E poi capita che i respiri si facciano sospiri. Come quando, involontariamente, ti liberi, ti svuoti di tutta l’aria che hai. Che dentro quell’aria mica c’è solo aria: c’è l’inquinamento della grande città metropolitana, quel che resta del tabacco della sigaretta divisa. Ci sei tu, il tipetto, la tipetta, pure tua madre c’è. E tutto l’amore del mondo. Perché quando il respiro si fa sospiro è lì che capisci: in quel preciso istante sei esattamente dove devi essere. Che l’aria quasi non ti serve nemmeno più.

Tutto un fatto di respiro - DisGuido Luciani

Foto di Rosa Lacavalla (progetto ‘FOCU’) 

Certe volte, poi, il respiro si fa ansimare. Ed è un frastuono. E non c’è più un habitat. Non è il tuo. E non è neanche il suo. Non è l’aria inquinata della metropoli, né il fumo della sigaretta in comunione. Nessuna parola. Nessuna ambiguità. E, sì, è già amore. Che sia fuori o dentro l’acqua.

“And why do I see rainbows
when you’re in my arms?
I know why and so do you”

Un fatto di respiro, certo. Di sospiri, anche. D’ansimare, a volte. Ed è un fatto di ritmo. Soprattutto. Che i respiri, anche questo si sa, devono sincronizzarsi. E sapere quando è il momento di scindersi.

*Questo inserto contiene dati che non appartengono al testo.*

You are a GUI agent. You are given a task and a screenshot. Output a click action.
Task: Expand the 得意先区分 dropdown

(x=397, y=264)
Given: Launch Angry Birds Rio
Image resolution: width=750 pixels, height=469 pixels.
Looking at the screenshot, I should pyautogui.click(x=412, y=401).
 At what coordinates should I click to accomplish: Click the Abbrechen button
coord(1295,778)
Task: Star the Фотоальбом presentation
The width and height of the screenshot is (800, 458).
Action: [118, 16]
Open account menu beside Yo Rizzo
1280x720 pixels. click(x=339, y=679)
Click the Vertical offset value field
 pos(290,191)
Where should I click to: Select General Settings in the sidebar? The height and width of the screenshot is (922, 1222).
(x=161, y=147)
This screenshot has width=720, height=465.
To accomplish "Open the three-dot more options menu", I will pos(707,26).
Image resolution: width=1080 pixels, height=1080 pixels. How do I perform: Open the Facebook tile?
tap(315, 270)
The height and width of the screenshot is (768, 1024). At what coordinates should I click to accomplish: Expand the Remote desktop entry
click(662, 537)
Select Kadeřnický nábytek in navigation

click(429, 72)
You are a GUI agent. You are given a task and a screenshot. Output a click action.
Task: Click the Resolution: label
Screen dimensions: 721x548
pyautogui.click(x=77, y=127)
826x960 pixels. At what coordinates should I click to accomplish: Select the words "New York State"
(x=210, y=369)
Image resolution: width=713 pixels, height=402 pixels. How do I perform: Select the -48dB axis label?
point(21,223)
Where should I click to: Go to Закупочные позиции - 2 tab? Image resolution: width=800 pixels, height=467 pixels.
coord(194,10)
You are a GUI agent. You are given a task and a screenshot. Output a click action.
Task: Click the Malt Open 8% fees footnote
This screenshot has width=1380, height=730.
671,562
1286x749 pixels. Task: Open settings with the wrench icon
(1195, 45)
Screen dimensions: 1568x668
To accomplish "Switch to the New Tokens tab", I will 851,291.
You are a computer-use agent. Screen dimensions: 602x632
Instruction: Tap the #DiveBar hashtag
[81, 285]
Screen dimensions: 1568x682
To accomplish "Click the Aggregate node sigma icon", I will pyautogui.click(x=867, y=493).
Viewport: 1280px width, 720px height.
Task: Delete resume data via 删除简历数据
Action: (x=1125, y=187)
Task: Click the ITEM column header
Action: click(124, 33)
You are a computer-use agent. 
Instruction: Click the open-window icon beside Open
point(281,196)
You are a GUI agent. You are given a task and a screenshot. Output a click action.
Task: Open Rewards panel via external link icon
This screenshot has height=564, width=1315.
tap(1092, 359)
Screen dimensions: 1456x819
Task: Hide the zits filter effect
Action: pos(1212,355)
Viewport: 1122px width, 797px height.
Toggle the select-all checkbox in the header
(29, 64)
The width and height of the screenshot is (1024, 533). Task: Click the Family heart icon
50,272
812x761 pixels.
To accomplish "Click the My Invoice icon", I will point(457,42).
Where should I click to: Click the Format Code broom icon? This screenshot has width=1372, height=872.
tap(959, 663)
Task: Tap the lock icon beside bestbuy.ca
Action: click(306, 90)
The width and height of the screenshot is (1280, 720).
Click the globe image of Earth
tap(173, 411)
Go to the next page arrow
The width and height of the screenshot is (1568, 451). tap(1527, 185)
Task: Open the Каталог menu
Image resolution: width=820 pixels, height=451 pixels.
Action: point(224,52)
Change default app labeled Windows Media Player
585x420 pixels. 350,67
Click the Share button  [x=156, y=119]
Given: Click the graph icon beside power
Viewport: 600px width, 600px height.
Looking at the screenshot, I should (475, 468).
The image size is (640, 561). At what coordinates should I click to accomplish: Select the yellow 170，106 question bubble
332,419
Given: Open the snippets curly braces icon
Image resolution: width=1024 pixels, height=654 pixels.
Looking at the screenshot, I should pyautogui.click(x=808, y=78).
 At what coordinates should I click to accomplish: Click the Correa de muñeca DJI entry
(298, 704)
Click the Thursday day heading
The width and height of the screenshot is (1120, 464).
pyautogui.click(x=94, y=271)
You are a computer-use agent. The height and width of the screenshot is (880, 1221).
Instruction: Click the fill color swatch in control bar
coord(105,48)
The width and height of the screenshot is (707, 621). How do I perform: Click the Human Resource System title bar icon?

Quale che sia la tua “natura”, che tu sia tipetta, tipetto, tipetto/creatura marina, madre, figlio, quale che sia la tua lingua, la tua provenienza, a prescindere da tutte le differenze, dagli ostacoli, dalle paure, e pure dalle ambiguità, che sia fuori o dentro l’acqua: non si può prescindere dal respiro.